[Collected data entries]
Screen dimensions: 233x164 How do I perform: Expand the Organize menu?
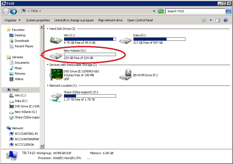[11, 20]
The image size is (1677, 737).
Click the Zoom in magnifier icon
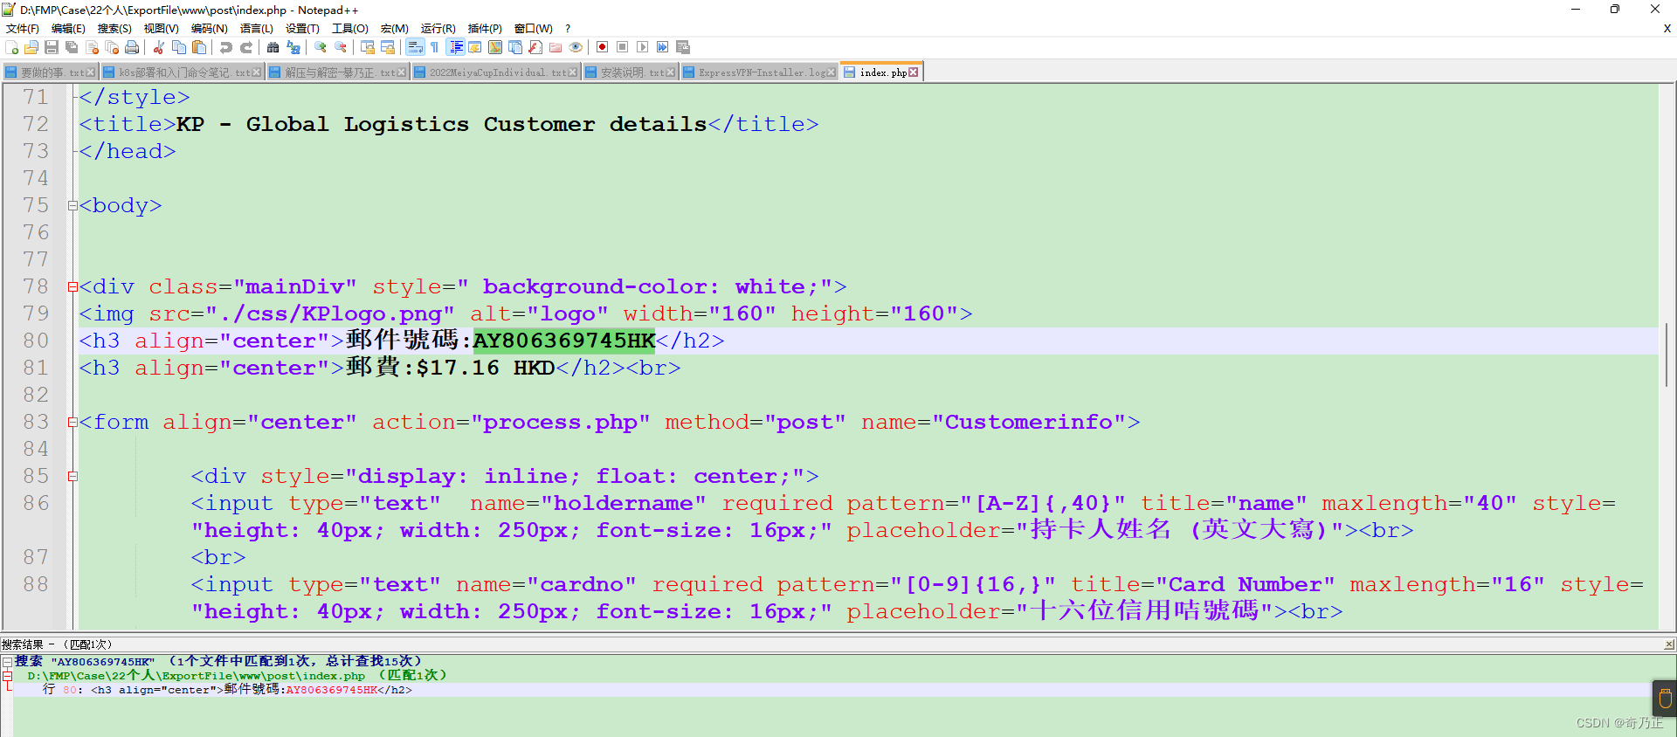(x=321, y=47)
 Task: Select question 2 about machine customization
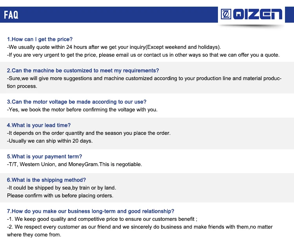83,71
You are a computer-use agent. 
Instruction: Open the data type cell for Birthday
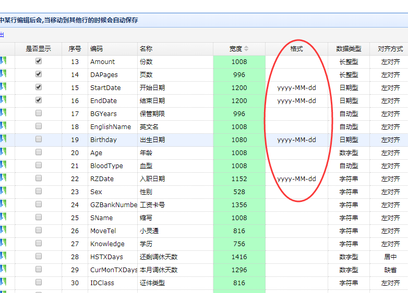349,140
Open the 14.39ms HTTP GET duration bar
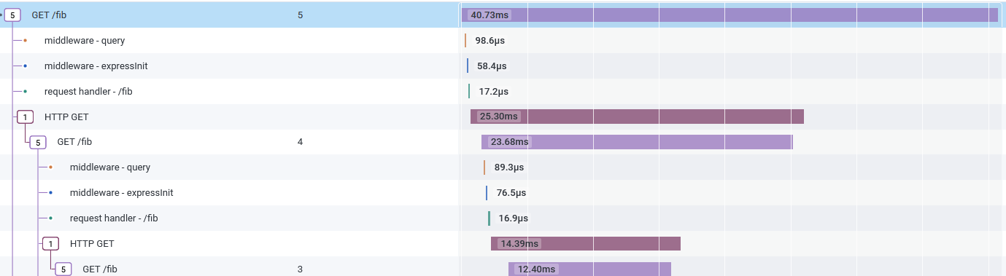This screenshot has height=276, width=1006. pyautogui.click(x=586, y=244)

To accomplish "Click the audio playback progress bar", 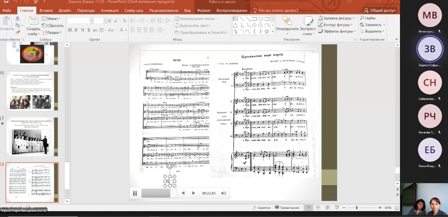I will (x=159, y=193).
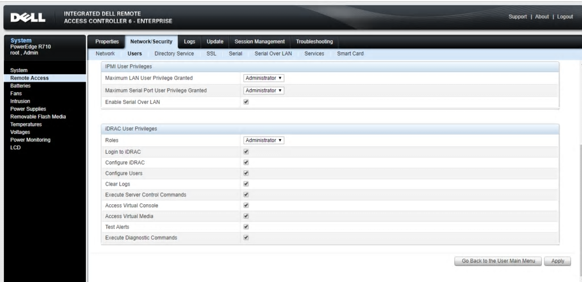Image resolution: width=582 pixels, height=282 pixels.
Task: Open the Smart Card sub-tab
Action: [350, 53]
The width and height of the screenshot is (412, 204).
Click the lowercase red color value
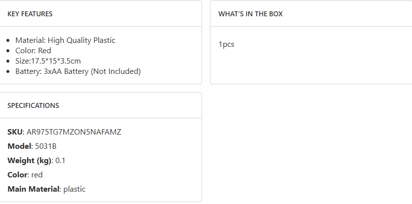[x=37, y=175]
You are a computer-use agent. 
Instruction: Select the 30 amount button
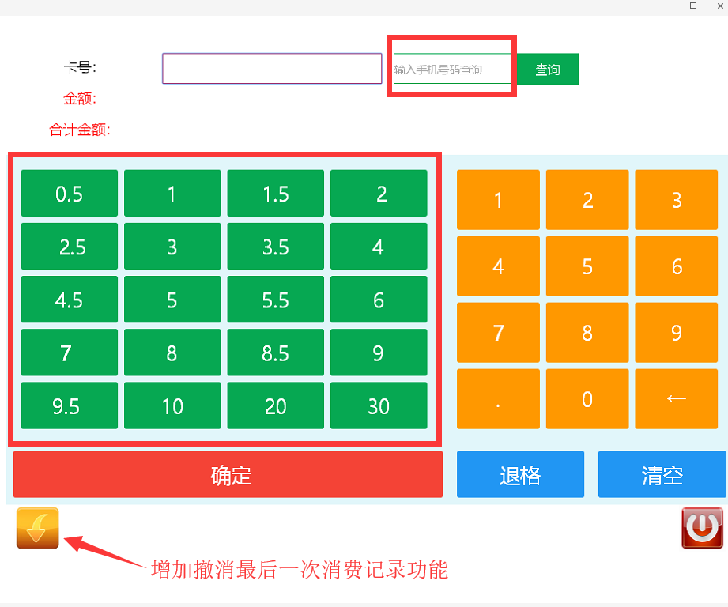[379, 405]
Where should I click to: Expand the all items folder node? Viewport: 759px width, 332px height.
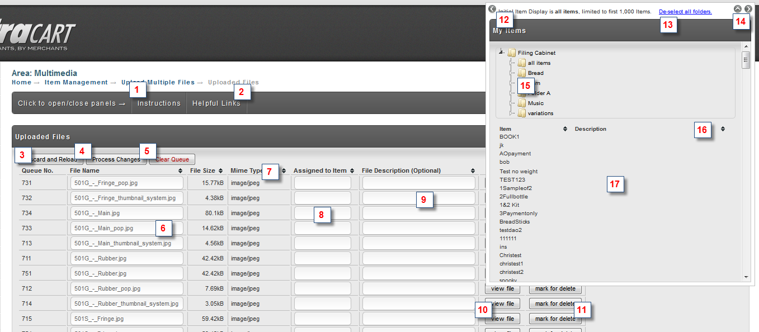(x=511, y=63)
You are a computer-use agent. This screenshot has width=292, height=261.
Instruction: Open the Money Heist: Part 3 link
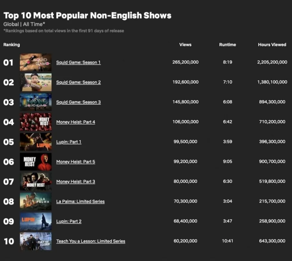[x=76, y=182]
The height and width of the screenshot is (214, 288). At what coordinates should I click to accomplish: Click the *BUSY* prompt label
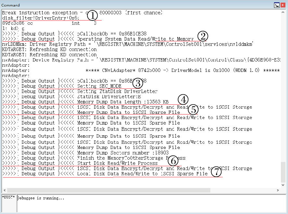point(8,198)
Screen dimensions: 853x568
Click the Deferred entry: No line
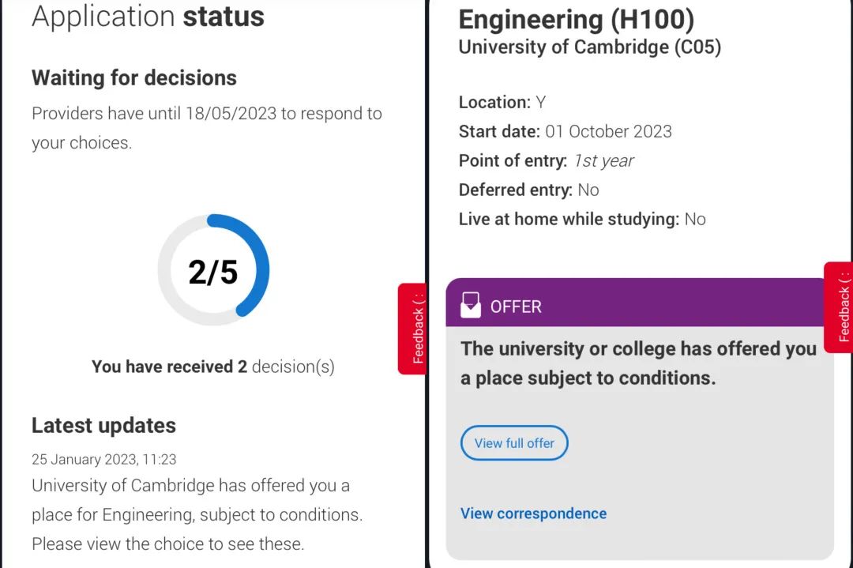coord(528,190)
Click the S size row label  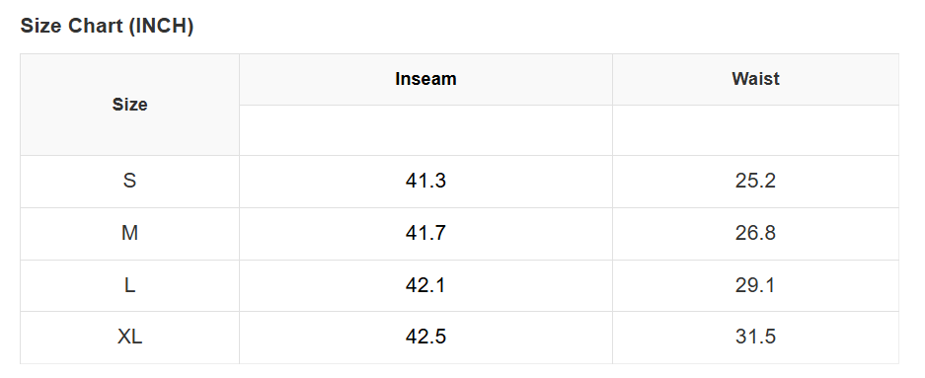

Exercise aim: Make an exact copy of the lines above, starting at the line that contains "The width and" and running through the final line of the entries. Omit the pictures.

Exercise solution:
The width and height of the screenshot is (412, 204).
Click the lowercase red color value
[x=37, y=175]
You are a computer-use agent. 
Instruction: Select the 30 amount button
[379, 405]
Where should I click to: Expand the all items folder node? Viewport: 759px width, 332px height.
(x=511, y=63)
You are a computer-use agent. This screenshot has width=292, height=261.
Instruction: Open the Money Heist: Part 3 link
[x=76, y=182]
The height and width of the screenshot is (214, 288). At what coordinates should I click to accomplish: Click the *BUSY* prompt label
point(8,198)
Screen dimensions: 853x568
Click the Deferred entry: No line
coord(528,190)
Click the S size row label  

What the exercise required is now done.